◆ **Task directions**
Pull out every line of the items below that contains the word "Open", matching upper and lower case exactly.

## begin

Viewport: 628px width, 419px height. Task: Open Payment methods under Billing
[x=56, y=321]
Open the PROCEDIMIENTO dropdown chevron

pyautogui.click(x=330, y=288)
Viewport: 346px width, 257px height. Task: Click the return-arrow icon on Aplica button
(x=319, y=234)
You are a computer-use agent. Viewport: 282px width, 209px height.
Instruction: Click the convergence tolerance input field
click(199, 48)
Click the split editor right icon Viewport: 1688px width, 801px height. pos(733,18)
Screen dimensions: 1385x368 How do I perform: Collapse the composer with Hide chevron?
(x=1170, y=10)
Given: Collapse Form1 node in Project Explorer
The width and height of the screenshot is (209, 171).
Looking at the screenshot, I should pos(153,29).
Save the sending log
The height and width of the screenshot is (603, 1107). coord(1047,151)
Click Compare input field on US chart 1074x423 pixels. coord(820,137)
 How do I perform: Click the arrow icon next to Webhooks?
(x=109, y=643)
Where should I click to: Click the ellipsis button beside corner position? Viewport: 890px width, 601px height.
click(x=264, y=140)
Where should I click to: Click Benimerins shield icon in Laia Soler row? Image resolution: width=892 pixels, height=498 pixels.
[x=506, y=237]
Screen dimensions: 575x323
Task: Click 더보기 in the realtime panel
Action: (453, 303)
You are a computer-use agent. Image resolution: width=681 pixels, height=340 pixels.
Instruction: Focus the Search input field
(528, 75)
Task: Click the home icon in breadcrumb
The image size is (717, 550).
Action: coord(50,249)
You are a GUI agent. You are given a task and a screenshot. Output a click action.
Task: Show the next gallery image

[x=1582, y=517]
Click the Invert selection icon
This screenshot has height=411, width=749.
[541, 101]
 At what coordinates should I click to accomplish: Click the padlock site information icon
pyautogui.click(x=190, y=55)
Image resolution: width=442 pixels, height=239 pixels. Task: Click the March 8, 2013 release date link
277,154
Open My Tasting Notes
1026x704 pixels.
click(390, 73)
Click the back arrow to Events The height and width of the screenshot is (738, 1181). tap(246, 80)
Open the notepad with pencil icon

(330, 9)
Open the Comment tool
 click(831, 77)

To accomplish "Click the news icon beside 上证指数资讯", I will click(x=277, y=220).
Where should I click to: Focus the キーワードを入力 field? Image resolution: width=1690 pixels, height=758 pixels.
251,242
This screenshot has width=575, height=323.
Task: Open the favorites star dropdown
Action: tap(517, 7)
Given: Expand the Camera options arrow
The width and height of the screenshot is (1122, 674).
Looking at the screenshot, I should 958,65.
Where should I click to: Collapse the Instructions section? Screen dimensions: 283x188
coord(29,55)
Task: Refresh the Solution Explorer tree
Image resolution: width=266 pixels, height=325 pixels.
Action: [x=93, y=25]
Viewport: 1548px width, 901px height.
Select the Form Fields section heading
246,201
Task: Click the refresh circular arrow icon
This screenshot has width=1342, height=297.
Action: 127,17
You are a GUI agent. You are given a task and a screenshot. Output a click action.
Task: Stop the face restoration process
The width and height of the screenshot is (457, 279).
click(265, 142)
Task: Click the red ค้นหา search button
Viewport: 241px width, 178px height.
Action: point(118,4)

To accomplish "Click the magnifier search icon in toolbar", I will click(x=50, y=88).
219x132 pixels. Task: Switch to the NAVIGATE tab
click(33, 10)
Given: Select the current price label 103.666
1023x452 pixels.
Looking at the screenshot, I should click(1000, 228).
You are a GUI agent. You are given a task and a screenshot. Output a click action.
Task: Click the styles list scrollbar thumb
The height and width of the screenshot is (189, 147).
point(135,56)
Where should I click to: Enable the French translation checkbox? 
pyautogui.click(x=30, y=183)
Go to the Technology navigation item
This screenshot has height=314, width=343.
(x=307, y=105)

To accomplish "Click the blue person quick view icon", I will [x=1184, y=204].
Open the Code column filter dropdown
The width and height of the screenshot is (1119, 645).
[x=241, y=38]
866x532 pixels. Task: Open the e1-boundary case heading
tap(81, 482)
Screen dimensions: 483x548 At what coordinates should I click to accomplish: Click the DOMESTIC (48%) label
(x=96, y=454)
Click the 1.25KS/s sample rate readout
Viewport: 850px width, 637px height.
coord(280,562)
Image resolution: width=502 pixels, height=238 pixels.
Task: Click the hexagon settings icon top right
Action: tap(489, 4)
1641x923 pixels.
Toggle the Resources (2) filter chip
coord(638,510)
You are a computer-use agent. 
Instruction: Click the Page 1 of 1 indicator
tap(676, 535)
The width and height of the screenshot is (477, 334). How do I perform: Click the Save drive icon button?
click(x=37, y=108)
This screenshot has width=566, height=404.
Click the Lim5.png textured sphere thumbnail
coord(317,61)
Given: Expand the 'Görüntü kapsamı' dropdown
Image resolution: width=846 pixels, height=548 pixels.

## end

◆ **Answer for the task**
Viewport: 628px width, 419px height. Task: Open Payment methods under Billing
Open the PROCEDIMIENTO dropdown chevron
Open My Tasting Notes
Open the notepad with pencil icon
Open the Comment tool
Task: Open the favorites star dropdown
Open the Code column filter dropdown
866x532 pixels. Task: Open the e1-boundary case heading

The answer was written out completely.